Durable workflow execution backed by S3. No database, no coordination service -- one S3 bucket holds everything.
Workflows composed of steps survive process crashes. Step results are checkpointed to S3-compatible object storage. On restart, completed steps are skipped and their cached results are returned, providing exactly-once execution semantics.
Correctness follows the fencing model described by
Martin Kleppmann,
formally verified with TLA+ model checking (see tla/DurexLock.tla).
storage := durex.NewS3Storage(durex.S3Config{
Bucket: "my-bucket",
Config: awsCfg,
})
executor := durex.New(storage, durex.Options{})

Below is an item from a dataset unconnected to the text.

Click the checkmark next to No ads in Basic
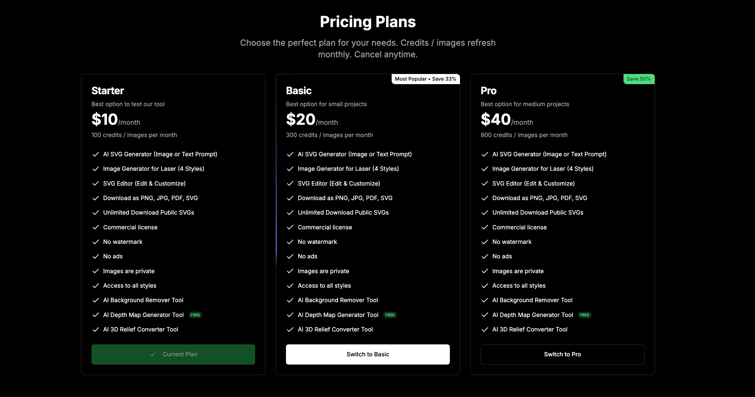 click(x=290, y=257)
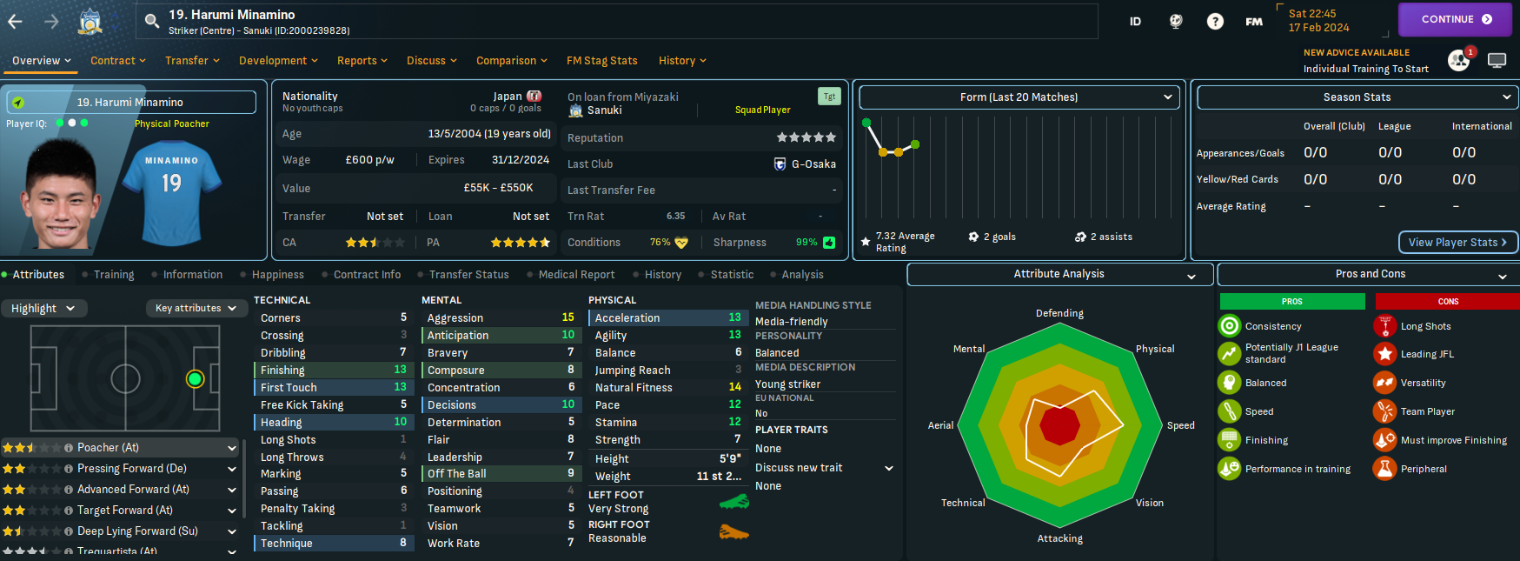Open the FM Stag Stats tab
The width and height of the screenshot is (1520, 561).
601,61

result, err := durex.RunWorkflow(ctx, executor, "order-123", func(wf *durex.Workflow) (string, error) {
valid, err := durex.Step(wf, "validate", func(ctx context.Context) (bool, error) {
return validateOrder(ctx, order)
})
if err != nil {
return "", err
}
if !valid {
return "", errors.New("invalid order")
}
chargeID, err := durex.Step(wf, "charge", func(ctx context.Context) (string, error) {
return chargeCard(ctx, order.Payment.CardToken, order.Amount)
})
if err != nil {
return "", err
}
return chargeID, nil
})Step functions are func(context.Context) (T, error) -- vanilla Go. Business
logic never imports durex.
See example_test.go for a complete working example.
Every step result and workflow result is persisted using S3 conditional writes
(If-None-Match: *). The first writer wins. If two executors race on the same
step due to a stale lease, only the first writer's result is accepted. The
second executor reads and adopts the winner's result:
Executor A S3 Executor B
| | |
|-- execute step ---------> | |
| result: "ch_A" | |
| | <---- execute step --------|
| | result: "ch_B" |
|-- PutIfAbsent ----------> | |
| 200 OK (first writer) | |
| | <---- PutIfAbsent ---------|
| | 409 Conflict |
| | |
| | <---- Get (adopt winner) --|
| | returns "ch_A" |
The storage itself enforces the fence, not the lock. This is the key insight from Kleppmann: a lock alone is never sufficient.
When a lease expires, executors compete to take over using S3 conditional writes
(If-Match: <etag>). This is a compare-and-swap (CAS) operation: the executor
reads the claim with its ETag, bumps the fence token, and writes back only if
the ETag still matches. If two executors detect the same expiry, exactly one
wins -- the loser sees a 412 Precondition Failed and retries. This guarantees
strict fence token monotonicity.
Failed steps are not persisted. On re-execution with the same workflow ID:
- Completed steps are skipped (cached results loaded from S3)
- Failed steps are retried automatically
- A completed workflow returns its cached result without re-execution
durex/workflows/{workflow_id}/
├── claim.json # distributed lock / lease (mutable)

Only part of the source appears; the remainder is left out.